— Begin Recorded data —

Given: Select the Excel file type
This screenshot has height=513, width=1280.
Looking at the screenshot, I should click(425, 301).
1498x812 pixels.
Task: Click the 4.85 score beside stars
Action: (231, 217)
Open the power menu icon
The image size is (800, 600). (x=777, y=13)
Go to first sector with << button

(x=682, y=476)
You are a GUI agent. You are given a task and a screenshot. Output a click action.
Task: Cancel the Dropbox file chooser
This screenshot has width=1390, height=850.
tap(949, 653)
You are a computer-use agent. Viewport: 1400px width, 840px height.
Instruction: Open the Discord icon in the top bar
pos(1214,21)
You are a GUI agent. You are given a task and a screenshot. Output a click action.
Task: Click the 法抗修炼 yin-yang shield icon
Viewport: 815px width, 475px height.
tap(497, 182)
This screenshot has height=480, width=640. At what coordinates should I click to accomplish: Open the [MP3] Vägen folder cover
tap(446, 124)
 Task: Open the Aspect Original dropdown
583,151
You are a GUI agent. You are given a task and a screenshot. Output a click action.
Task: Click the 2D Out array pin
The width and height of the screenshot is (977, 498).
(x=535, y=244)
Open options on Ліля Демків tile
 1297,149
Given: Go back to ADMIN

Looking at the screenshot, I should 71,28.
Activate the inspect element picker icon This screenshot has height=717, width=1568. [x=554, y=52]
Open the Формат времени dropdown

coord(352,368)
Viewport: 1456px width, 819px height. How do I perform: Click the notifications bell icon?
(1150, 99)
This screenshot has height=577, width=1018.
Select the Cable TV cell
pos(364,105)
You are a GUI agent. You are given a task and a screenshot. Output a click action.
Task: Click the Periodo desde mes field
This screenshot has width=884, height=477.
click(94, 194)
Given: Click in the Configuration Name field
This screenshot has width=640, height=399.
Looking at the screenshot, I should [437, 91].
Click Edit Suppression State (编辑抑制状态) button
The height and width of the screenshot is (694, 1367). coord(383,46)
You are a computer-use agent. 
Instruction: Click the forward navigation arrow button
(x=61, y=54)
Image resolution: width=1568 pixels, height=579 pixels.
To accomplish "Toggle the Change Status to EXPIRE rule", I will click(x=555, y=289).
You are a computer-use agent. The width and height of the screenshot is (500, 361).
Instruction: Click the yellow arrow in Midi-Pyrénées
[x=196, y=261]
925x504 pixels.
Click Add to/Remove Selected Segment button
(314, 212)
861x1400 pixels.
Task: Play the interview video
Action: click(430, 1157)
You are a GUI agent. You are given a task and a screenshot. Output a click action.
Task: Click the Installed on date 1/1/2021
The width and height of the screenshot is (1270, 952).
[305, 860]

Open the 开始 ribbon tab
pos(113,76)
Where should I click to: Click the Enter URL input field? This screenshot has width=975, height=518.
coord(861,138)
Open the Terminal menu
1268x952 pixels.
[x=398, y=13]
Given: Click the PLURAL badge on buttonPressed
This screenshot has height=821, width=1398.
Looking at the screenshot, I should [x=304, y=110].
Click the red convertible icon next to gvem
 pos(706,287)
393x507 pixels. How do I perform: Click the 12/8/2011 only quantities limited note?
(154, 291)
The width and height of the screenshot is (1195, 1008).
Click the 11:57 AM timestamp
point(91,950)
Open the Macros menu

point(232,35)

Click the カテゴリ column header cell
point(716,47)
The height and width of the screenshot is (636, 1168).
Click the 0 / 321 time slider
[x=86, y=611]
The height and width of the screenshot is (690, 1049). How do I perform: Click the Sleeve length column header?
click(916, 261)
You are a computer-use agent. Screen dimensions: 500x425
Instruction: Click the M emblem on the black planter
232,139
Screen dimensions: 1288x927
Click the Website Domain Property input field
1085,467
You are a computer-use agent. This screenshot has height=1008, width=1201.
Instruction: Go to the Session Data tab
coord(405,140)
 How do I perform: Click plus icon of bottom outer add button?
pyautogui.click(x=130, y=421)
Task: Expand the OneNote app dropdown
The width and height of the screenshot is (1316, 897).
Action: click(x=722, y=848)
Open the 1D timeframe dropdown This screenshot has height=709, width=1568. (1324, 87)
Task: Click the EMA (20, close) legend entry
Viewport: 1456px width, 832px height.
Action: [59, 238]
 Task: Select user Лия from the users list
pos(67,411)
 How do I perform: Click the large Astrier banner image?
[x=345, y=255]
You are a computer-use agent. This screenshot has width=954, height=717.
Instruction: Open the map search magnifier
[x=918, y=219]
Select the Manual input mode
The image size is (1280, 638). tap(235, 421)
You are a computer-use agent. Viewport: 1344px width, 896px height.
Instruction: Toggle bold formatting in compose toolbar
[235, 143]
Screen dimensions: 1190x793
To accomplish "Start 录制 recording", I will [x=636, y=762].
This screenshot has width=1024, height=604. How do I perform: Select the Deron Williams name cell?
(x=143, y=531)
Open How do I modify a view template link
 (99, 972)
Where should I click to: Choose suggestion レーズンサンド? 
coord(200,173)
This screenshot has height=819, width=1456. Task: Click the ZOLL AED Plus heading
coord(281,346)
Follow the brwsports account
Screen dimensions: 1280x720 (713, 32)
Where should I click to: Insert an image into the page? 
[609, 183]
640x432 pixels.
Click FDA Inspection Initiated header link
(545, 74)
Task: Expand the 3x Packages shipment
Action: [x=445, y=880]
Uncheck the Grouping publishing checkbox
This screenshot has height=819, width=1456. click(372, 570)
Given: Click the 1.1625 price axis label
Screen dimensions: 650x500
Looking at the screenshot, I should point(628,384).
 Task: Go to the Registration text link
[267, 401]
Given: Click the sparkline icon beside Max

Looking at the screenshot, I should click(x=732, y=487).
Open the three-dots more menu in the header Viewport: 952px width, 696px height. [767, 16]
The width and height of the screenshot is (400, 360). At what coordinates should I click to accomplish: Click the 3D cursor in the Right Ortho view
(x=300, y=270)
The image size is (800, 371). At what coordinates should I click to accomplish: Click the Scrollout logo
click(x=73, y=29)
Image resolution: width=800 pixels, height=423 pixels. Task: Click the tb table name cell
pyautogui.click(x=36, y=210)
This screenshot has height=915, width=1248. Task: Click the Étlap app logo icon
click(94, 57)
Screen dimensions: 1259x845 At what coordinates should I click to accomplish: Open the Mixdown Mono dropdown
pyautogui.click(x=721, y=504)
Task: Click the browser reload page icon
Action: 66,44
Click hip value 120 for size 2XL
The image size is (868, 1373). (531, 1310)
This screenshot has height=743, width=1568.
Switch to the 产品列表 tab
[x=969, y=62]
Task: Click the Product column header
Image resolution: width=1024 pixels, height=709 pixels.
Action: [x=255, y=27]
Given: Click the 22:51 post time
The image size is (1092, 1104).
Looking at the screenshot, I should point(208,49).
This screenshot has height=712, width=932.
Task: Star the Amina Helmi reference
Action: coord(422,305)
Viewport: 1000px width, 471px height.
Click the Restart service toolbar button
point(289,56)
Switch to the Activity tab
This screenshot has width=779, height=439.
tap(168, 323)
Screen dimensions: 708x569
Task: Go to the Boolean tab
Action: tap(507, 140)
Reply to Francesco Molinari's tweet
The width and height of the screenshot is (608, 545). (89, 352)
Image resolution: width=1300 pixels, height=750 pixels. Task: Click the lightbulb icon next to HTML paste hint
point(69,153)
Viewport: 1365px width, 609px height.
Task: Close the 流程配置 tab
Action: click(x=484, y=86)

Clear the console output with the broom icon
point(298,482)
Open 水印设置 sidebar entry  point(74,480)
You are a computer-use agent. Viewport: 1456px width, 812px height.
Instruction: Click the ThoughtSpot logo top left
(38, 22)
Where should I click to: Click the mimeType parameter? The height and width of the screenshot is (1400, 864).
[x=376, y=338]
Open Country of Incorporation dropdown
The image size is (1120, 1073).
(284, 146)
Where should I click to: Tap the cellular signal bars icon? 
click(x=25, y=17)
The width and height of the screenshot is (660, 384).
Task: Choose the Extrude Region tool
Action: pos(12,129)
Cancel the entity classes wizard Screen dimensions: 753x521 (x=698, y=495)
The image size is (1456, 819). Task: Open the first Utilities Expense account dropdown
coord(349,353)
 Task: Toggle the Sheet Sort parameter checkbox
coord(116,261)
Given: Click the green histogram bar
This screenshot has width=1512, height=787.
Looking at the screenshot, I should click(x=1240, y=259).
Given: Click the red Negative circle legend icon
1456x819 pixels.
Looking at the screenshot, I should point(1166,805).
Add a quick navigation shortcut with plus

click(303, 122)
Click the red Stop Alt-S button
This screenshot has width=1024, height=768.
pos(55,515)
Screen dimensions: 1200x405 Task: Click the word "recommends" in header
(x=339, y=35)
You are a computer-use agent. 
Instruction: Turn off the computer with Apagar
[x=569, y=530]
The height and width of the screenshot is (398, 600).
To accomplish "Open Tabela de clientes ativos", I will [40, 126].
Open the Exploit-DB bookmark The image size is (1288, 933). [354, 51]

— End Recorded data —

#### [Exercise]
Copy the data from the line that contains "640x432 pixels." through the line that contains "Action: coord(422,305)", reproducing each line verbatim.

#### [Solution below]
640x432 pixels.
Click FDA Inspection Initiated header link
(545, 74)
Task: Expand the 3x Packages shipment
Action: [x=445, y=880]
Uncheck the Grouping publishing checkbox
This screenshot has height=819, width=1456. click(372, 570)
Given: Click the 1.1625 price axis label
Screen dimensions: 650x500
Looking at the screenshot, I should point(628,384).
 Task: Go to the Registration text link
[267, 401]
Given: Click the sparkline icon beside Max

Looking at the screenshot, I should click(x=732, y=487).
Open the three-dots more menu in the header Viewport: 952px width, 696px height. [767, 16]
The width and height of the screenshot is (400, 360). At what coordinates should I click to accomplish: Click the 3D cursor in the Right Ortho view
(x=300, y=270)
The image size is (800, 371). At what coordinates should I click to accomplish: Click the Scrollout logo
click(x=73, y=29)
Image resolution: width=800 pixels, height=423 pixels. Task: Click the tb table name cell
pyautogui.click(x=36, y=210)
This screenshot has height=915, width=1248. Task: Click the Étlap app logo icon
click(94, 57)
Screen dimensions: 1259x845 At what coordinates should I click to accomplish: Open the Mixdown Mono dropdown
pyautogui.click(x=721, y=504)
Task: Click the browser reload page icon
Action: 66,44
Click hip value 120 for size 2XL
The image size is (868, 1373). (531, 1310)
This screenshot has height=743, width=1568.
Switch to the 产品列表 tab
[x=969, y=62]
Task: Click the Product column header
Image resolution: width=1024 pixels, height=709 pixels.
Action: [x=255, y=27]
Given: Click the 22:51 post time
The image size is (1092, 1104).
Looking at the screenshot, I should point(208,49).
This screenshot has height=712, width=932.
Task: Star the Amina Helmi reference
Action: coord(422,305)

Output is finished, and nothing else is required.